Murray Basin Stage 2 is planned to commission and commence initial production in the first quarter of 2009, subject to timely regulatory approvals. Planned production from Stage 2 is expected to increase total Murray Basin production to an average level of 330,000 tonnes per annum of rutile and zircon over the period 2009 to 2012 inclusive, compared with the 2007 production level of approximately 185,000 tonnes. On the basis of current mine plans, the Murray Basin is expected to have an economic life to at least 2023.
"Apart from effective project execution, the major focus will be on bringing new production into the market in a manner which optimises margin capture across Iluka's total production base and therefore maximises financial outcomes for the benefit of Iluka shareholders. I believe there are a number of new approaches and initiatives we can bring to bear to further penetrate growth markets and secure new customers while growing with, and enhancing our offer to, our existing customers. For example, Iluka is the largest single supplier of zircon into China, but we are actually under weight in China relative to our market shares in more mature markets. While our sales growth plans are important, they are backed by a clear assessment of the pricing and volume tradeoffs which we need to make to achieve the return outcomes we seek", Mr. Robb said.

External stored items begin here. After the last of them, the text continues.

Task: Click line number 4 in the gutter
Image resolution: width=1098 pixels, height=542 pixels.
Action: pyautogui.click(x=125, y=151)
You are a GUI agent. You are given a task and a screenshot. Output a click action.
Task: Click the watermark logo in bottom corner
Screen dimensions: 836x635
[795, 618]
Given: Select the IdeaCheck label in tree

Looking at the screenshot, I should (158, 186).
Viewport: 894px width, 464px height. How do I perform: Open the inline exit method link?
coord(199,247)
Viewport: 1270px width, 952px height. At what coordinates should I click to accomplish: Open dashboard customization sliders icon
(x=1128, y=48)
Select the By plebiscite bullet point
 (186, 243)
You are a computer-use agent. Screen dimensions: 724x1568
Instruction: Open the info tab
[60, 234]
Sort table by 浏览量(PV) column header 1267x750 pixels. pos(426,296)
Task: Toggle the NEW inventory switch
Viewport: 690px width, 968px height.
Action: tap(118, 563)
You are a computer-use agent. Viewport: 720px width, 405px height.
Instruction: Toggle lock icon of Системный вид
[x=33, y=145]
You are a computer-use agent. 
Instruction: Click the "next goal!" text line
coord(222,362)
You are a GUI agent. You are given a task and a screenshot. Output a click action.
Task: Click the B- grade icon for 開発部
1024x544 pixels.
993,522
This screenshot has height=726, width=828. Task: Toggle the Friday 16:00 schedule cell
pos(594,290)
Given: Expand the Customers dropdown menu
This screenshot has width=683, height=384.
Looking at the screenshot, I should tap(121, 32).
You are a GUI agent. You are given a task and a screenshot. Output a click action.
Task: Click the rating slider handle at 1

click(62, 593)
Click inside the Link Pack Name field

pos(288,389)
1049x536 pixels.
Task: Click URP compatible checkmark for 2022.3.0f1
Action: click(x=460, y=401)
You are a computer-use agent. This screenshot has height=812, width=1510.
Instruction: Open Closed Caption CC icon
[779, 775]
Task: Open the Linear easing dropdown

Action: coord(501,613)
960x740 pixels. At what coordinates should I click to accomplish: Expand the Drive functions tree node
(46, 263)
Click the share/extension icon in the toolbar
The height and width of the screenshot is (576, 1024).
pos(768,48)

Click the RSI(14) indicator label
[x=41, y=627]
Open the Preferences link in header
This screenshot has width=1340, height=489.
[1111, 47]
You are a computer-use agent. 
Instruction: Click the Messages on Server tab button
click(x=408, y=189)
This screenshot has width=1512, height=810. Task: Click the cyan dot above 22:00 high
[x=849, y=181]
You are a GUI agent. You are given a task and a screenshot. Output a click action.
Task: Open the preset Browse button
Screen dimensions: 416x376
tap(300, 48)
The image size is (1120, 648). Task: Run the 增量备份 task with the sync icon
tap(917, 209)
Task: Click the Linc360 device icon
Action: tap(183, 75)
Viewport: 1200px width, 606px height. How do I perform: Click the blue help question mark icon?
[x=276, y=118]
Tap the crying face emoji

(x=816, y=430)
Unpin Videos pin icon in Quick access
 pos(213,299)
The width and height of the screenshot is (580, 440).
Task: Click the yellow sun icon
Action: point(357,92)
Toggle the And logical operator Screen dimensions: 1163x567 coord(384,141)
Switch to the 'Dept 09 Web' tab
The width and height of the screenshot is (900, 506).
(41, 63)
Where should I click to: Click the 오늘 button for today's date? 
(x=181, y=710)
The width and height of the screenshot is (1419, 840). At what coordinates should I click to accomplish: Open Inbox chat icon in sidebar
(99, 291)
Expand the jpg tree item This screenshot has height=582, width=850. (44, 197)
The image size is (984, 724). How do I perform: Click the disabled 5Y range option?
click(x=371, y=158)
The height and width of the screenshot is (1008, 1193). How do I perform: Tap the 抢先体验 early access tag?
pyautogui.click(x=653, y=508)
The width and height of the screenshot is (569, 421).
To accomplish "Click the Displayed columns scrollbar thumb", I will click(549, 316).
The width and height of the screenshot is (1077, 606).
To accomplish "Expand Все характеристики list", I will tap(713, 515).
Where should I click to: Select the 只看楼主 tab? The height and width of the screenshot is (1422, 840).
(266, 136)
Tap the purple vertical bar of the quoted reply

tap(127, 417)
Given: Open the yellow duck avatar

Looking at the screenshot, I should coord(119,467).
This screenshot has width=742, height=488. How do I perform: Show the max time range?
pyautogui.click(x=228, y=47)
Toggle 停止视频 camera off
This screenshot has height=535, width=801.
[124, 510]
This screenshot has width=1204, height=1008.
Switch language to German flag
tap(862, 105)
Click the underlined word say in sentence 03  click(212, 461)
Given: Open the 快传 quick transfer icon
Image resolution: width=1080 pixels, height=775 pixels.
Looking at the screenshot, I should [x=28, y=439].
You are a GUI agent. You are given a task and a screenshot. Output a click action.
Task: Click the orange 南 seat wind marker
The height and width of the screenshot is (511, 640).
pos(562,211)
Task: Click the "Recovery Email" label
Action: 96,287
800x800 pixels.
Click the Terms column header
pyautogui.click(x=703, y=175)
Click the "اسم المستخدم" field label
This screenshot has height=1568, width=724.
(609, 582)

"When commissioned, Jacinth-Ambrosia will have been developed, in a remote region of South Australia, and a major expansion of the Narngulu separation facility will have been completed in Western Australia, in a period of less than six years from first discovery of the resource. In looking forward to this achievement, Iluka acknowledges the strong level of support provided by the Governments of South Australia and Western Australia and their agencies, by the Ceduna Shire Council and, crucially, by the people of the Far West Coast Aboriginal community," Mr Robb said.